Page excerpt =>
Mahé is about as busy as the Seychelles gets. There’s the tiny toy-town-capital Victoria, family-run rum distilleries, botanical gardens and artist studios scattered around the mountainous interior of Morne Seychellois National Park. On this private, guided tour of the island you can take in the sights and finish at Anse Soleil, a secluded cove backed by nothing but almond trees and coconut palms.
After being collected from your hotel, you’ll begin with a walking tour of Victoria. In Sir Selwyn Selwyn-Clarke Market nutmeg and vanilla pods are piled high, alongside spiky yellow jackfruits and bilimbis (doll-sized cucumbers). You can step inside the vibrantly painted Arul Mihu Navasakthi Vinayagar, the only Hindu temple on the island as well as the (rather plain in comparison) Immaculate Conception Cathedral.
On the outskirts of the city are the Seychelles National Botanical Gardens, where examples of the country’s flora are being carefully preserved, including the coco de mer palm and the rare wild vanilla orchid.

Provided records =>
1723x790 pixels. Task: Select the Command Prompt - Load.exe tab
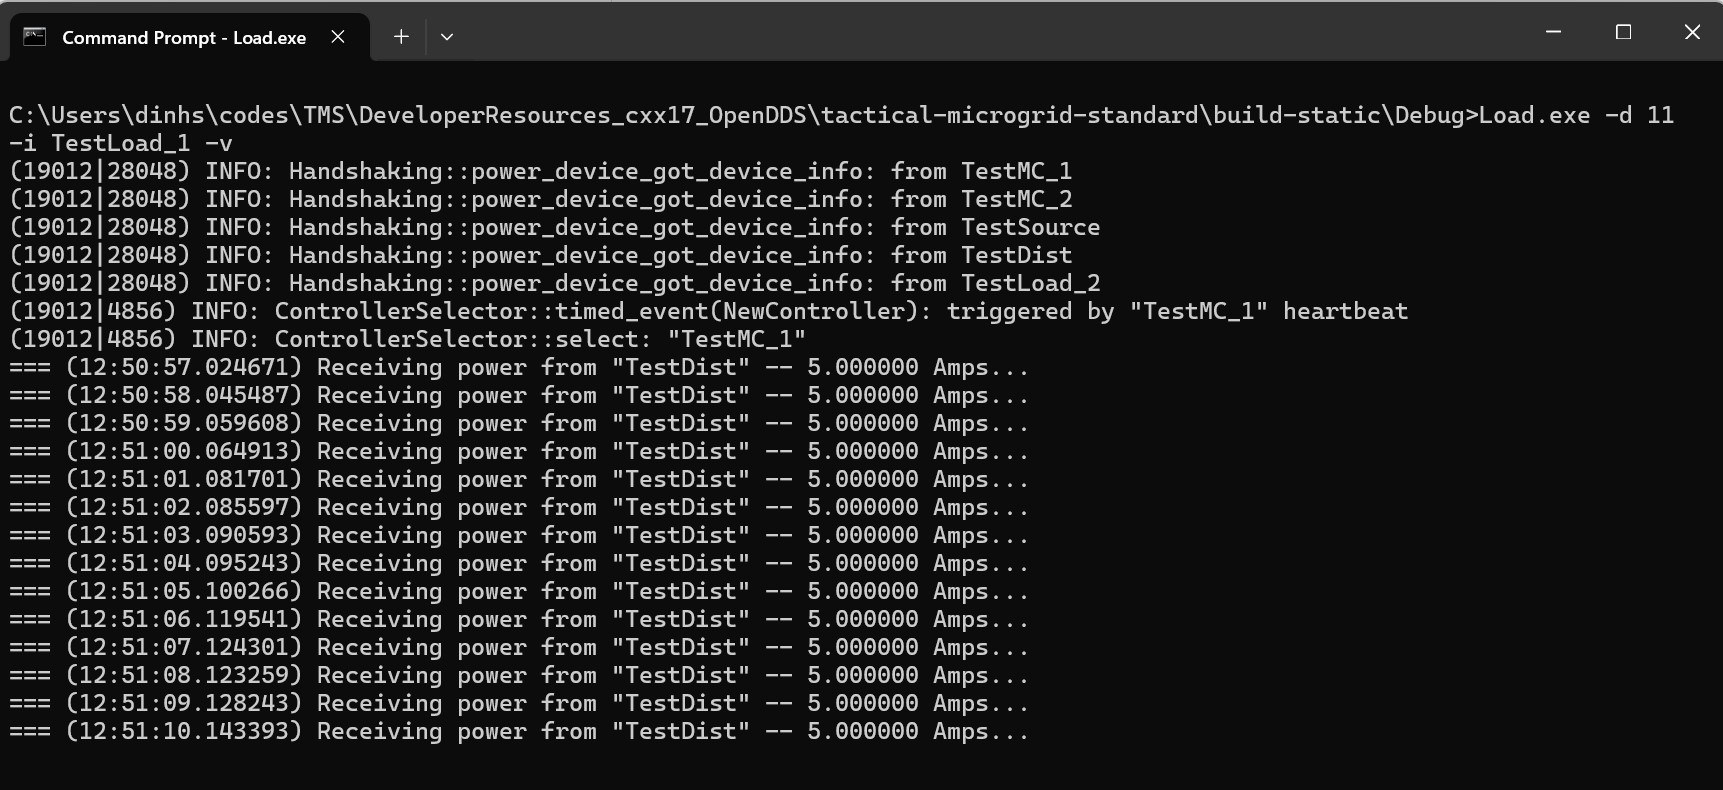[184, 37]
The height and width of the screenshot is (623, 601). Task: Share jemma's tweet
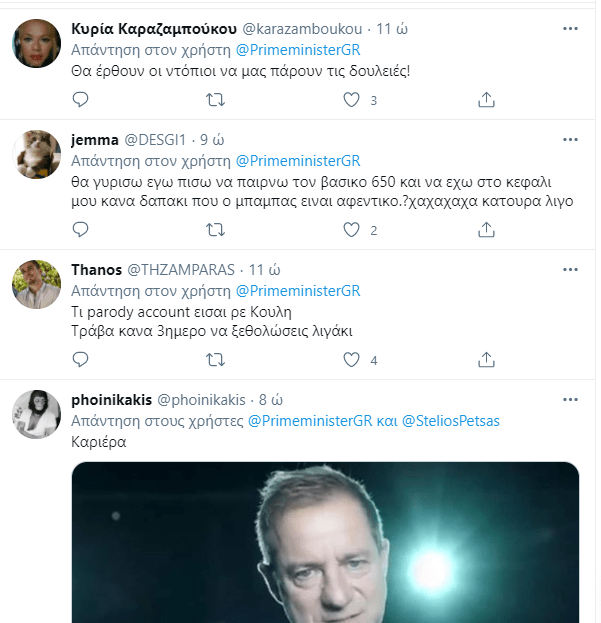pos(486,230)
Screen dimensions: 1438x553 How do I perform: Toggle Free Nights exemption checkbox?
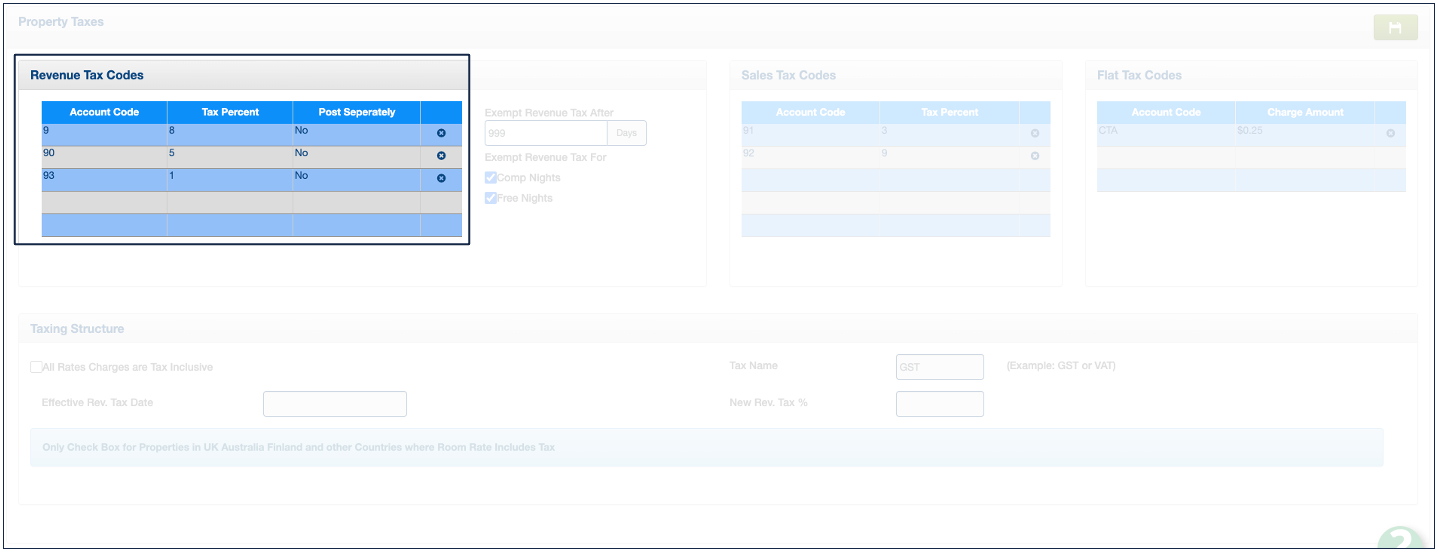(x=491, y=198)
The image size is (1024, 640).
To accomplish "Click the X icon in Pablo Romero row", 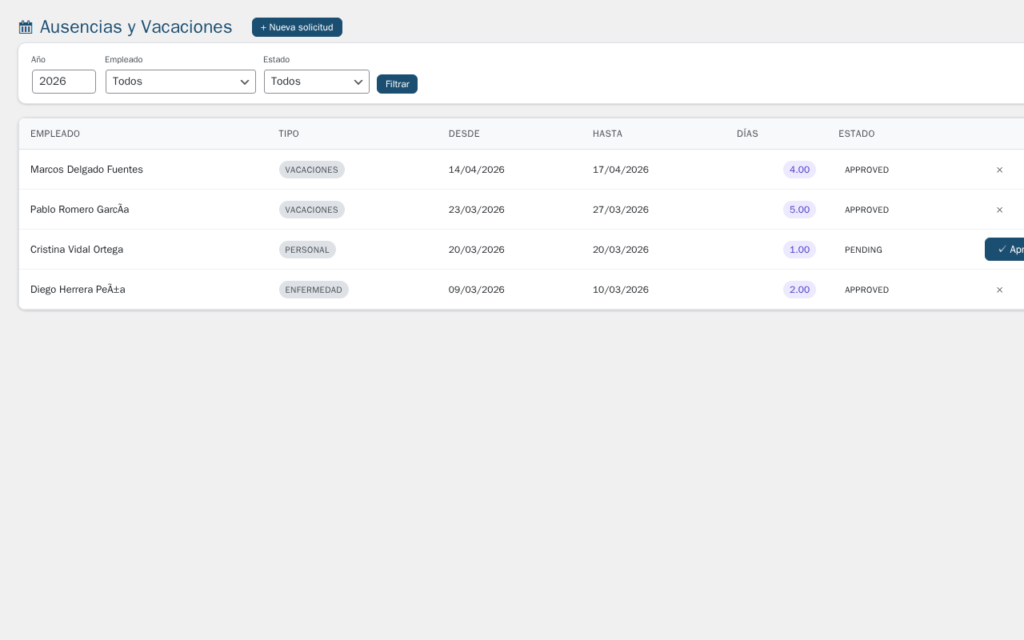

What to work on =>
**A.** Please repeat the Mahé tour description word for word, starting at "Mahé is about" and ending at "Immaculate Conception Cathedral.".
**B.** According to the Mahé tour description, what is the name of the only Hindu temple on the island?

Answers below =>
**A.**
Mahé is about as busy as the Seychelles gets. There’s the tiny toy-town-capital Victoria, family-run rum distilleries, botanical gardens and artist studios scattered around the mountainous interior of Morne Seychellois National Park. On this private, guided tour of the island you can take in the sights and finish at Anse Soleil, a secluded cove backed by nothing but almond trees and coconut palms.
After being collected from your hotel, you’ll begin with a walking tour of Victoria. In Sir Selwyn Selwyn-Clarke Market nutmeg and vanilla pods are piled high, alongside spiky yellow jackfruits and bilimbis (doll-sized cucumbers). You can step inside the vibrantly painted Arul Mihu Navasakthi Vinayagar, the only Hindu temple on the island as well as the (rather plain in comparison) Immaculate Conception Cathedral.

**B.** Arul Mihu Navasakthi Vinayagar